As a 501(c)3 nonprofit organization, OSTIF has remained devoted to strengthening the Internet by improving the security of free and open-source software. We are committed to helping our partners and clients get the resources they need to maintain secure and reliable software.
“OSTIF has had a long journey. From a list of issues on a sheet of paper to a worldwide coalition of people and businesses working together to create a safer digital world for all of us.”
–Derek Zimmer, Chief Executive Officer
We enhance the worlds security software by providing crucial support and resources to major and noteworthy open-source projects. Success involves a 3 point strategy.
- Bug Bounties – The OSTIF creates bounties that will be paid out to anyone who finds a major security bug in any of our supported projects.
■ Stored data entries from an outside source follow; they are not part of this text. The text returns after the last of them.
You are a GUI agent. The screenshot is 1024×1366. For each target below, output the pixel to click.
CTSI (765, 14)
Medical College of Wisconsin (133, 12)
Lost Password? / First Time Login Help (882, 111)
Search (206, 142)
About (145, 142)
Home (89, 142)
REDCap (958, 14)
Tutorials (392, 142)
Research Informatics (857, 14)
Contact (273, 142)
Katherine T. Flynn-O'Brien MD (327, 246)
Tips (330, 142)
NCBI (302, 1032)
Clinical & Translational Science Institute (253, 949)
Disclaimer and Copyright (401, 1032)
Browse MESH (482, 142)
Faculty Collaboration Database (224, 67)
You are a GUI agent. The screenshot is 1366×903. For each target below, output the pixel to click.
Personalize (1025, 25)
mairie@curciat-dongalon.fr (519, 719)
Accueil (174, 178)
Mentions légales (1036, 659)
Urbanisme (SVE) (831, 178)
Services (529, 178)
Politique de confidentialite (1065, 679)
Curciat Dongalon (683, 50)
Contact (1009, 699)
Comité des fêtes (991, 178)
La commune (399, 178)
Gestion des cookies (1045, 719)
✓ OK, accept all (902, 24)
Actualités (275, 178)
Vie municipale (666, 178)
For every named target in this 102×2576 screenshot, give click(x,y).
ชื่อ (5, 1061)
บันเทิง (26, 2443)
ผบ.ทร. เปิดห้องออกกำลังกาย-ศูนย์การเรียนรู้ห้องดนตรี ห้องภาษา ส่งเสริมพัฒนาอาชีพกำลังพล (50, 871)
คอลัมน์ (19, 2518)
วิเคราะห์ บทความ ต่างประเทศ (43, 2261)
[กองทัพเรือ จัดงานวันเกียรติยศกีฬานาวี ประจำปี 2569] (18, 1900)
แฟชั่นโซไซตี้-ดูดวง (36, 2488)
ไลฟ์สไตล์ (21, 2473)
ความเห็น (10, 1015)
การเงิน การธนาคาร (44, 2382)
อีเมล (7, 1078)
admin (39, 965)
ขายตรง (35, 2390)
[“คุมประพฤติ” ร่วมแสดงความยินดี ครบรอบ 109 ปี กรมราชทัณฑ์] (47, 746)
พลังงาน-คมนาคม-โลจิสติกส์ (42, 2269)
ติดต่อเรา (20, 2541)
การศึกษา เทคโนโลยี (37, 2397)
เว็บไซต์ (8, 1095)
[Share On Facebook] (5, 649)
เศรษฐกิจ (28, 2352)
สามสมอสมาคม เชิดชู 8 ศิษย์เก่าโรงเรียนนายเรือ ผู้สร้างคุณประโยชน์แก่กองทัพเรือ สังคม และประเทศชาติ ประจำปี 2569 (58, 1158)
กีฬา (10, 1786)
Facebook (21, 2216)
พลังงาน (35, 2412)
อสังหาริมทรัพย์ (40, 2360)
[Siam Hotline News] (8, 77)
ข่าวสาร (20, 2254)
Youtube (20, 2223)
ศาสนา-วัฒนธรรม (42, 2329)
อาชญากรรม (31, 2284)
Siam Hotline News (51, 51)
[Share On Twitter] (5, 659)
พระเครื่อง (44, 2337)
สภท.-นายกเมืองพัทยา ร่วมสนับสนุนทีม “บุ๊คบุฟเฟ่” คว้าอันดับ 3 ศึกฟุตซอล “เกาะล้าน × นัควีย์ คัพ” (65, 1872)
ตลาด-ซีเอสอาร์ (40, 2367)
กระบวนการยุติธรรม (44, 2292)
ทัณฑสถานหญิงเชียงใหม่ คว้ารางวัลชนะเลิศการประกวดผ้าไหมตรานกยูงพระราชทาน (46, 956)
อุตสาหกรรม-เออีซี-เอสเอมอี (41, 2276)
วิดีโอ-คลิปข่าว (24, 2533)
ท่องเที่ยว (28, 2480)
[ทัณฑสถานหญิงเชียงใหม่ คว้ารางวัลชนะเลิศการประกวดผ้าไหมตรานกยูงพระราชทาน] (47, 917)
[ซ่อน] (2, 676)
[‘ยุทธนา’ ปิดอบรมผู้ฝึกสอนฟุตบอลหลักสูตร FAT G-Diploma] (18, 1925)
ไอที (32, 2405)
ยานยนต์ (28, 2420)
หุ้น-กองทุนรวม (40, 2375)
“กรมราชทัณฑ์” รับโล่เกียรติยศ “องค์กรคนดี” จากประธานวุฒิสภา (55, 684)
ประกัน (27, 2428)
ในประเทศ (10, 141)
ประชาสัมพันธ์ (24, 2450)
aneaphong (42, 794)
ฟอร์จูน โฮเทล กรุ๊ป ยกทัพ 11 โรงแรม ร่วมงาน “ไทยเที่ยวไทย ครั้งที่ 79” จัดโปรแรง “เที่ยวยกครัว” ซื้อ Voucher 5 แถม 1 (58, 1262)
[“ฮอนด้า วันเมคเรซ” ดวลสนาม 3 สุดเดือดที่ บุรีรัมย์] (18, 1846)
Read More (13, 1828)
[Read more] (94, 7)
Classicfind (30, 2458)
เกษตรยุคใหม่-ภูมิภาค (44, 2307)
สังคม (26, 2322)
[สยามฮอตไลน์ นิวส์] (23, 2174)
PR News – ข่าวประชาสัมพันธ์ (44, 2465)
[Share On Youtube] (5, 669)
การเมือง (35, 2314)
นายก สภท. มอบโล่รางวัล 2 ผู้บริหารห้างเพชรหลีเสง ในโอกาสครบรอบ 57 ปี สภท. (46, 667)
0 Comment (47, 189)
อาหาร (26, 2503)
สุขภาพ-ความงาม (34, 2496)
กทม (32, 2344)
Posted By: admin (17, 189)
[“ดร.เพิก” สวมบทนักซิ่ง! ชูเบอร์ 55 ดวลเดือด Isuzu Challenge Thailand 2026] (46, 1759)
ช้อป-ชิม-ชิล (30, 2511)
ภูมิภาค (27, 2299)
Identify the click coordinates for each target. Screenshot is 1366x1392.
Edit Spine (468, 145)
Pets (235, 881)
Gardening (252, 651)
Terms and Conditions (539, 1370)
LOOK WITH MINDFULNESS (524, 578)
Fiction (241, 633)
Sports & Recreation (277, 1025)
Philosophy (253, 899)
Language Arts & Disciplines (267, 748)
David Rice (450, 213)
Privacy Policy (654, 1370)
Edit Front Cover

These grants incentivize the world to comb through the code of our projects and look for problems, dramatically improving the worlds confidence in the integrity and security of the projects.
- Direct Code Improvements Through Grants – The OSTIF gives grants to worthy projects in order to facilitate code changes to make improvements or upgrades to existing projects, allowing them to advance in quality, features, or proper documentation of code at a much faster pace.
- Professional Audits – The OSTIF gives grants to well-known professionals to audit code and look for bugs, back doors, or other errata. This will add another layer of confidence to the integrity and security of the projects.
Education – The OSTIF builds public knowledge about how to use open-source software to protect their digital privacy and secure their data.
Through these avenues the Open Source Technology Improvement Fund improves the critical security infrastructure of the Internet and be a force for strong security and privacy in the world.